(Stored records)
+ + + + +
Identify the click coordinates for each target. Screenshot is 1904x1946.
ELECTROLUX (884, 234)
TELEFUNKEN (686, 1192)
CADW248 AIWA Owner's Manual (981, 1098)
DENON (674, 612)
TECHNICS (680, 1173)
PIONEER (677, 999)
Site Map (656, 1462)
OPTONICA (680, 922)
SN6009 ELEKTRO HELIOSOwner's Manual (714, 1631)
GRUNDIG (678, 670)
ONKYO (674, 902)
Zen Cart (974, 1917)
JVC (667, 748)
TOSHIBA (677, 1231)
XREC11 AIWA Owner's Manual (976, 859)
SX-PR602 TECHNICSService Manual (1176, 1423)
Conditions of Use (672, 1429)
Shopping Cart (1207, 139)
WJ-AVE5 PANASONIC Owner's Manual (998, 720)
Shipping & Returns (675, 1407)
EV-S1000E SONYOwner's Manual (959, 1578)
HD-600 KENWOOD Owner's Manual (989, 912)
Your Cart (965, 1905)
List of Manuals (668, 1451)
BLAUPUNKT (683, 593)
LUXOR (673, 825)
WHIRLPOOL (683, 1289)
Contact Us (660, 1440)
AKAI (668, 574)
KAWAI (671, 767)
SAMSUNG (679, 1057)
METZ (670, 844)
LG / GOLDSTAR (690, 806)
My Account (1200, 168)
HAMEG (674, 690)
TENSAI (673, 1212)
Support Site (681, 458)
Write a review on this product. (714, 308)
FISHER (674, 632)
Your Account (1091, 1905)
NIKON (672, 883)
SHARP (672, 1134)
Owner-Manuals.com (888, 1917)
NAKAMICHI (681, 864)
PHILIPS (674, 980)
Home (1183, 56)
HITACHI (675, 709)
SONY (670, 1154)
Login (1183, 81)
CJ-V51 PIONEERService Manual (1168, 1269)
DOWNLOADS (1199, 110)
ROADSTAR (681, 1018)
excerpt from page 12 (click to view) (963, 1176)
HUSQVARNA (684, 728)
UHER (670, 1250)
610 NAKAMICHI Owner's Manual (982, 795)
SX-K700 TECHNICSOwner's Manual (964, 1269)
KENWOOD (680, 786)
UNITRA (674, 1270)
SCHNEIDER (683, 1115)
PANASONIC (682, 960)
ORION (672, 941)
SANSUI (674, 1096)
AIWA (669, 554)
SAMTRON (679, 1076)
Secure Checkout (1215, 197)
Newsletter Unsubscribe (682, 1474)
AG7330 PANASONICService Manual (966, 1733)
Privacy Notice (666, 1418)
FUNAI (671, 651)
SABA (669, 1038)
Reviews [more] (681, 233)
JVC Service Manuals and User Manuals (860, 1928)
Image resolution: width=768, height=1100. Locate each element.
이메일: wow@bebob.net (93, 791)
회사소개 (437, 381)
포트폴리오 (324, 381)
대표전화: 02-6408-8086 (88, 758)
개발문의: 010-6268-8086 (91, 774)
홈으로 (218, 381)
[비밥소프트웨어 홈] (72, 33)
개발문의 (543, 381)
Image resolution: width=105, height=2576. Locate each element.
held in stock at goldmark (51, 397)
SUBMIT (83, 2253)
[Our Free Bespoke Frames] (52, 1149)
+ + + + +
The required answer is the run of lines above, starting at the line with "WHIRLPOOL (683, 1289)" and ending at the line with "UHER (670, 1250)", reproduced exactly with both ends.

= Written answer =
WHIRLPOOL (683, 1289)
Contact Us (660, 1440)
AKAI (668, 574)
KAWAI (671, 767)
SAMSUNG (679, 1057)
METZ (670, 844)
LG / GOLDSTAR (690, 806)
My Account (1200, 168)
HAMEG (674, 690)
TENSAI (673, 1212)
Support Site (681, 458)
Write a review on this product. (714, 308)
FISHER (674, 632)
Your Account (1091, 1905)
NIKON (672, 883)
SHARP (672, 1134)
Owner-Manuals.com (888, 1917)
NAKAMICHI (681, 864)
PHILIPS (674, 980)
Home (1183, 56)
HITACHI (675, 709)
SONY (670, 1154)
Login (1183, 81)
CJ-V51 PIONEERService Manual (1168, 1269)
DOWNLOADS (1199, 110)
ROADSTAR (681, 1018)
excerpt from page 12 (click to view) (963, 1176)
HUSQVARNA (684, 728)
UHER (670, 1250)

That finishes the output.